### [WHAT NEEDS TO BE DONE]
After checking the listing below, say how many of its lines contain the string "section". Only the number is needed.

### [DATA PROVIDED]
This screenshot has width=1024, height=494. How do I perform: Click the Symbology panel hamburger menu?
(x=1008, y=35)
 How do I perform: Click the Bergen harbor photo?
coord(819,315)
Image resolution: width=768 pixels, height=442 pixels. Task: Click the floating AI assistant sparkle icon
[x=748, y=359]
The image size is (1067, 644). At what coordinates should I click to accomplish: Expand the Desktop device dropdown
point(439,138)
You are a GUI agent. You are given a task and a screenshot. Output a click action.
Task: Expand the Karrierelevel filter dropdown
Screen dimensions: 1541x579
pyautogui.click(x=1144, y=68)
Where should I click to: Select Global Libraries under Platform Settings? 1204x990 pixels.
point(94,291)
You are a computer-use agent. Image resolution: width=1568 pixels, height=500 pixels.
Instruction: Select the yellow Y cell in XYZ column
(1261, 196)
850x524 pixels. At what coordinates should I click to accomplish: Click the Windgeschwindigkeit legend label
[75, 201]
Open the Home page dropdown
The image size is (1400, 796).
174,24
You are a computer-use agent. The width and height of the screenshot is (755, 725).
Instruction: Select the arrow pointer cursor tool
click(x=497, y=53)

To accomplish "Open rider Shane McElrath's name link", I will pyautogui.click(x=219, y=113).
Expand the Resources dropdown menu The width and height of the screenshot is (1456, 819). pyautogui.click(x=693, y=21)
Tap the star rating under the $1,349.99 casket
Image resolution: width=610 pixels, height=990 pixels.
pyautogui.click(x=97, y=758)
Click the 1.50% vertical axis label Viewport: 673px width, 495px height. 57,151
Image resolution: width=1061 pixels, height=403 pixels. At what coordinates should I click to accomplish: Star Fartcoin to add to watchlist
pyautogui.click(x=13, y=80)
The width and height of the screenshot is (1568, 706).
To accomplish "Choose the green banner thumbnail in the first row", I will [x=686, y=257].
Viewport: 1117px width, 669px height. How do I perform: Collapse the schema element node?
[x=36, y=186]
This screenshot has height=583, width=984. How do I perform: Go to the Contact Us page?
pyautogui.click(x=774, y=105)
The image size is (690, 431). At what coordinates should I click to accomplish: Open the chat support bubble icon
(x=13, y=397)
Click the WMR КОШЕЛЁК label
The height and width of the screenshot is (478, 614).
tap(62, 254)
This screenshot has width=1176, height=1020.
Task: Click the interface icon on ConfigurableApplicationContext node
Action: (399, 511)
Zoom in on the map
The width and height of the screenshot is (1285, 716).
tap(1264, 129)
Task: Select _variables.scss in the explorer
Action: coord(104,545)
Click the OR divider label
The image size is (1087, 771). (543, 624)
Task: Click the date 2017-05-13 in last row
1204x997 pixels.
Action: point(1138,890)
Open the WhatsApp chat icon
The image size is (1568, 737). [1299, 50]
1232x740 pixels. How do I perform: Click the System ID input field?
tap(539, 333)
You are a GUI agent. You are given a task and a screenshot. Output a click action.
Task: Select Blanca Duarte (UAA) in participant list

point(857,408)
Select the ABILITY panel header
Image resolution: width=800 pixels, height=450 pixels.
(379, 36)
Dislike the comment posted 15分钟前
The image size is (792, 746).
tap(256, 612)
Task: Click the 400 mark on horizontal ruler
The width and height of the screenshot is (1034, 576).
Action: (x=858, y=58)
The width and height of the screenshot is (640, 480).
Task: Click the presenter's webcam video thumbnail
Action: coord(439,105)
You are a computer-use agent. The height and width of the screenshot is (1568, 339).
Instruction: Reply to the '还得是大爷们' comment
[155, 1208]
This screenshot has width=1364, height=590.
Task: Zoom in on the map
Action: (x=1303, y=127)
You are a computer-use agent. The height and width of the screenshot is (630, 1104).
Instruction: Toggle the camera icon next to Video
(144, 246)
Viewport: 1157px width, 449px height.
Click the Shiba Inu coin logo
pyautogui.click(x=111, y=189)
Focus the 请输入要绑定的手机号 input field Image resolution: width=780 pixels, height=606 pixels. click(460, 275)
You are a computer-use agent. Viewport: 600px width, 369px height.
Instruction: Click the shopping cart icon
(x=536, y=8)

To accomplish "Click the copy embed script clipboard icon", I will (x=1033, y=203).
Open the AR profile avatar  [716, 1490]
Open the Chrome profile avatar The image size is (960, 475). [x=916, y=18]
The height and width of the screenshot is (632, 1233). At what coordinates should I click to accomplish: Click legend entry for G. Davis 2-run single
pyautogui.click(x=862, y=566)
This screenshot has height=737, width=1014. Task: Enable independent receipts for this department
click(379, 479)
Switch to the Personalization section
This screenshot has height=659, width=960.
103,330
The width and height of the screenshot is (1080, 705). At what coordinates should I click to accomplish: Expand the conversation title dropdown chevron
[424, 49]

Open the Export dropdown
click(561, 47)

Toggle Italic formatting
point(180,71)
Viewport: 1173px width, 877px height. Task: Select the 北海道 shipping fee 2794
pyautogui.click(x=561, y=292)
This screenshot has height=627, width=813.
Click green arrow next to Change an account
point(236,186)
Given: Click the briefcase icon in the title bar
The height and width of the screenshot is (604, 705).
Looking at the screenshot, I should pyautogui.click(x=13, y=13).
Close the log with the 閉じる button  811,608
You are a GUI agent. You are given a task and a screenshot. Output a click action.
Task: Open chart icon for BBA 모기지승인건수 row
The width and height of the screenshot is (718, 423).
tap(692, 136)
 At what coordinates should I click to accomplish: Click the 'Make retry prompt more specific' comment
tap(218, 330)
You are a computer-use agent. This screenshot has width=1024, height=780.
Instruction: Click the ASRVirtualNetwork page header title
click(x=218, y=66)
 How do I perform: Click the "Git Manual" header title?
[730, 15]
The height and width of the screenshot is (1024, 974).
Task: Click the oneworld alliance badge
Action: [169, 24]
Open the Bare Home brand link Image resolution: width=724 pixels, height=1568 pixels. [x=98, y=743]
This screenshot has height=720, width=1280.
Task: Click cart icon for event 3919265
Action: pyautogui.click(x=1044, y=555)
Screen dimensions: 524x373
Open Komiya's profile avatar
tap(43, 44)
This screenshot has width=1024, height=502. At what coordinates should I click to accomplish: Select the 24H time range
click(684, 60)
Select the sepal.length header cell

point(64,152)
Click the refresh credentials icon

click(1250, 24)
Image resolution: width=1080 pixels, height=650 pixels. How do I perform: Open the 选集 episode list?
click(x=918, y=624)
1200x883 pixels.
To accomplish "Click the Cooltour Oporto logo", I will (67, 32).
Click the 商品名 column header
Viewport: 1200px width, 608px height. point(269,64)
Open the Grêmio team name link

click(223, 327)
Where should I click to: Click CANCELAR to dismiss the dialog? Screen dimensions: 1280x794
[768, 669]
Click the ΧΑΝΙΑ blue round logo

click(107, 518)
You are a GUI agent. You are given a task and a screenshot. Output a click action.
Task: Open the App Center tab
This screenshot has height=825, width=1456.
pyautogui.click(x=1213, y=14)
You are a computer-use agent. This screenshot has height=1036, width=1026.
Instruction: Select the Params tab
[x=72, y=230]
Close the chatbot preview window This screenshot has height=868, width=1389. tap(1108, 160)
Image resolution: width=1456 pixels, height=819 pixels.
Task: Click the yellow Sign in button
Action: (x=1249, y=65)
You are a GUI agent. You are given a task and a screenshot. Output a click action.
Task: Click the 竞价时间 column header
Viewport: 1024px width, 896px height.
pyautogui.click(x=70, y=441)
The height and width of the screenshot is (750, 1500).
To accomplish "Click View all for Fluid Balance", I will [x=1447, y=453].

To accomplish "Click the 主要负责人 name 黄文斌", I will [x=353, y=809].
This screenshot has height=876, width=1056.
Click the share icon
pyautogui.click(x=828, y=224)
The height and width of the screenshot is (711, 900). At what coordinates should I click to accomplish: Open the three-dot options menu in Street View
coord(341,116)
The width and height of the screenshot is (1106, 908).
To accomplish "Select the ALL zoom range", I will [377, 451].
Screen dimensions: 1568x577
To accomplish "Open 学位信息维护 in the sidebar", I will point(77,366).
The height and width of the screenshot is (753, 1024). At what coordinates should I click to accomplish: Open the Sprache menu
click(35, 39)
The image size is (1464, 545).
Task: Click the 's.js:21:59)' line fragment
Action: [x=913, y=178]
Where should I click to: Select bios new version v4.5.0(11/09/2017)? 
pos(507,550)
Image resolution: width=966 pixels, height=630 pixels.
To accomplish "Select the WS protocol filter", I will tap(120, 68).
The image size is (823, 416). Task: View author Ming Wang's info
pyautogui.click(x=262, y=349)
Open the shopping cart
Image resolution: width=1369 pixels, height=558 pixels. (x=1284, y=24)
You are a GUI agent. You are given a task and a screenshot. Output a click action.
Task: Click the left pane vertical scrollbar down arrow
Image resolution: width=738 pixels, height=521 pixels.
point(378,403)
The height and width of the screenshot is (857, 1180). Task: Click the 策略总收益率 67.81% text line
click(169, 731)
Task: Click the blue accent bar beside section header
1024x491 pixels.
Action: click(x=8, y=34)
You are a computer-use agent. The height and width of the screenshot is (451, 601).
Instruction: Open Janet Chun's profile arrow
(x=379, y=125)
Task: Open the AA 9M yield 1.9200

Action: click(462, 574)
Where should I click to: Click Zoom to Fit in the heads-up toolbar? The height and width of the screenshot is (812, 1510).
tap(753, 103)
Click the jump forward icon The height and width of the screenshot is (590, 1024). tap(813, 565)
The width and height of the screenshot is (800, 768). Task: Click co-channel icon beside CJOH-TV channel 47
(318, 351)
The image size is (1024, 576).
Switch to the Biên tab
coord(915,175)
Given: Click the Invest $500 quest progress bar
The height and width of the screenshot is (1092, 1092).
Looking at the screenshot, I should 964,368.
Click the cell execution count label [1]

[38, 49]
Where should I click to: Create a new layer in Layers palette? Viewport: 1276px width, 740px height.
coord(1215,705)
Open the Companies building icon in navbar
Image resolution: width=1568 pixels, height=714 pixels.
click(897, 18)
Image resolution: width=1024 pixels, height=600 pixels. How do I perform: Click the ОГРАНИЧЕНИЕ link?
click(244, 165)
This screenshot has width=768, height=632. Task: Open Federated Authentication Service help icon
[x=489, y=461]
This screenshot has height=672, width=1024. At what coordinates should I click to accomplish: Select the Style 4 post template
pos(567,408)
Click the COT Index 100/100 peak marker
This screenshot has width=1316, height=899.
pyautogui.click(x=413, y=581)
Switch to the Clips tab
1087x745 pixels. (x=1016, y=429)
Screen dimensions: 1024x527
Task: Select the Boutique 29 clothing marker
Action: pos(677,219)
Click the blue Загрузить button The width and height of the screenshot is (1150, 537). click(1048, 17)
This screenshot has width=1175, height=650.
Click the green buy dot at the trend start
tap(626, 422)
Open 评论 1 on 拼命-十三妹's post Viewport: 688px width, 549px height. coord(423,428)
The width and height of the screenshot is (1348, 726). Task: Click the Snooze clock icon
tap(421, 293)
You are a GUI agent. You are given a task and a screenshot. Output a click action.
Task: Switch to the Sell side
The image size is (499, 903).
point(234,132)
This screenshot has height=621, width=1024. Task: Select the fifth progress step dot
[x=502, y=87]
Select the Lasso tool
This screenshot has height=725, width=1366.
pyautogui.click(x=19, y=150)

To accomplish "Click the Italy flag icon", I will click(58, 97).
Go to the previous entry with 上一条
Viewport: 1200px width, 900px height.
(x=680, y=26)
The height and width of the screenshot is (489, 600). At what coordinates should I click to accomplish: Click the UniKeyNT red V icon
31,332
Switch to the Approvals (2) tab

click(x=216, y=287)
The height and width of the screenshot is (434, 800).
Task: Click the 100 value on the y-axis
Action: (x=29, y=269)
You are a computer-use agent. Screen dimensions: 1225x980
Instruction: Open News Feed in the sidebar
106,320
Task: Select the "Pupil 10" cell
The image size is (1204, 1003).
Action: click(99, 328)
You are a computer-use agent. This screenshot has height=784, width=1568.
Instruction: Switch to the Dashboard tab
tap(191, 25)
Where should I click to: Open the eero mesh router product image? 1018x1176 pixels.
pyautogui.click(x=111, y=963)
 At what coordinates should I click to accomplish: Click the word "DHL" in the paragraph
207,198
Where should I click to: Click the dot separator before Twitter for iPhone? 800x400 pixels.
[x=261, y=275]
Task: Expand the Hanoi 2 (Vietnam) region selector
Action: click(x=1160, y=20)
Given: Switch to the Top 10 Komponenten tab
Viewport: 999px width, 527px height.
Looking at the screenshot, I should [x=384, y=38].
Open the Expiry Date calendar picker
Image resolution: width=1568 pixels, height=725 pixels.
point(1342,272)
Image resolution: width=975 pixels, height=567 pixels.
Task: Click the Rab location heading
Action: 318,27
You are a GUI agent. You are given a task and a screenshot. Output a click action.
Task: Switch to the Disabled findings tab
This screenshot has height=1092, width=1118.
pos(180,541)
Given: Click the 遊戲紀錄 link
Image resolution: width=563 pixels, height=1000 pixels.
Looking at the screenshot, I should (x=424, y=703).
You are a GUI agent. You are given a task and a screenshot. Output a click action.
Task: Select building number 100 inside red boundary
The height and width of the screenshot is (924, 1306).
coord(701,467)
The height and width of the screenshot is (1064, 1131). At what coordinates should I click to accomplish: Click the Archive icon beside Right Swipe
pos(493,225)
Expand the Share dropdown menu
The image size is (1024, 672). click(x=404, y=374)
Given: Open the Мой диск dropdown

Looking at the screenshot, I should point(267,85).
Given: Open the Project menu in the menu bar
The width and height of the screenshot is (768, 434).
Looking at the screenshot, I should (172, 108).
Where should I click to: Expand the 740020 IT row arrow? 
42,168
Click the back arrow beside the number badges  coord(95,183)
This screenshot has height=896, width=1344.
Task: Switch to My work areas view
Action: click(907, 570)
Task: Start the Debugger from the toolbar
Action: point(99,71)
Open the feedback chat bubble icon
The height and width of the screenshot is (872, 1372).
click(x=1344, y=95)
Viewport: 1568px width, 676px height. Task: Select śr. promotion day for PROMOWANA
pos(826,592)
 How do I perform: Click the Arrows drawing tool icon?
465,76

### [EXERCISE OUTPUT]
2